Response to ACCC report on digital platforms
The Australian Competition and Consumer Commission has released detailed recommendations after an 18-month inquiry into major digital platforms including Facebook and Google.
Australian Community Managers broadly welcome the report and the recommendations as a profitable step in our relationship to the platforms that scaffold our living and working lives.
Community professionals have long argued for platform accountability, transparency and agency over the tools available to us in our work. We can play a tangible role in addressing issues such as harmful content and behaviour, but only if we have the right equipment for the job.
In the 2019 Australian Community Manager survey, more than a third of community professionals said they'd like to discuss community management and moderation tools with platforms:
Respondents nominated four key areas of improvement they'd like to see from platforms:
• Consistency in response and outcome
• Responsiveness to ideas and issues raised
• Relevance of resources, e.g. case studies and guidance
• Transparency around roadmap and issue status
Less algorithm ‘chasing’ welcomed
We convene and manage many of our online communities within social networking platforms, which means we invest a considerable amount of time ‘algorithm chasing’ – trying to guess at consistent changes to the way content and users are categorised, sorted and prioritised, then modifying our community management tactics and programs based on those iterations.
This is time would preferably be spent on community management practices and on strategy for our members, customers, clients and stakeholders. It can be disempowering, demoralising work.
Improved access to broad algorithmic mechanics, and pre-emptive updates around substantive changes, would allow community professionals greater strategic agency.
Platform goals are not community goals
Algorithms on social networks have unintended consequences beyond amplifying harmful content and threatening competitiveness.
Part of the work of community managers is balancing voices and content within the community, with an eye on community objectives and member experience. We carefully nurture voices that may need support to be heard and may modulate voices that are dominating non-constructively. We prioritise content that serves community goals and de-prioritise that which does not.
Social media architectures are optimised for social media platform profitability. Algorithms can amplify and reward voices that community managers may prefer to strategically soften and depress or hide voices that may offer value contextual to the community purpose. They may reward content on platform criteria around 'value' that is not aligned with community criteria or norms.
This creates extra work for community professionals in identifying and managing those aberrations, if even possible. In reality, community managers frequently sacrifice these aspects of their practices 'to the algorithm' as there are limited mechanisms to override platform preferences.
Secrecy makes our work harder
We proactively moderate for healthy culture within our communities, atop the moderation that platform operators themselves commission. Even if the latter was being performed thoughtfully (which we know it is not), community managers work daily on cultural mediation via moderation and facilitation tactics, with the aim of creating healthy, safe spaces that can meet the objectives of members and the sponsoring business or organisation.
When moderation frameworks and approaches collide, this can create collateral damage for our communities, and social ripples we need to ‘massage out’ to move forward. For example, a public community of new parents are discussing breast feeding tips. Some images in the discussion are removed by Facebook, others are not. A community manager needs to calm tensions and tempers, unpack the action and choose on a forward course of action around the discussion in the best interests of the overall community.
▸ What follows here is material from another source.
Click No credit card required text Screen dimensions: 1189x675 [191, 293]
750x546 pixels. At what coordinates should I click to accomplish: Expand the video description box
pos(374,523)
When platform mechanics and positions appear chaotic, invisible and obfuscatory, this makes our work harder.
Time to revisit owned communities?
Owned communities – hosted on websites or dedicated community platforms – have remained popular since the early days of online communities in the 1990s. There have been impressive advances in community focused platform offerings, with solutions to suit a range of budgets, capabilities and intentions.
This fork in the road is an ideal time for an organisation thinking about building an online community to explore options outside the platform monopolies and their algorithmic agendas.
Owned communities offer a number of strategic advantages over social media; among them context, control, safety, data and discovery. Additionally, the many challenges in the social media landscape – such as those called out in the ACCC report – can make it a volatile and high-risk investment.
The Australian market is ripe with opportunities for community building outside the troubled terrain of social media. Perhaps your organisation is ready to be a pioneer.
Communities need management
No matter where a community is built—whether or not it is nurtured strategically or forged organically —it needs community management to meets its goals and endure over time.
The ACCC recommendations are a welcome salvo in the direction of platform accountability and a step toward the kind of 'new constitutionalism' described by Professor Nic Suzor.
In reality, platforms are the macro-community manager for the vast array of communities on their infrastructure, though most would prefer not to be. Their choices of when and where to act, of what governance to embed or eschew, have a collective impact on communities and their management.
Australian Community Managers - who serve as cultural intermediaries and brokers across our platforms - are enthusiastic about contributing to more frequent and more robust conversations around the topics of the ACCC inquiry.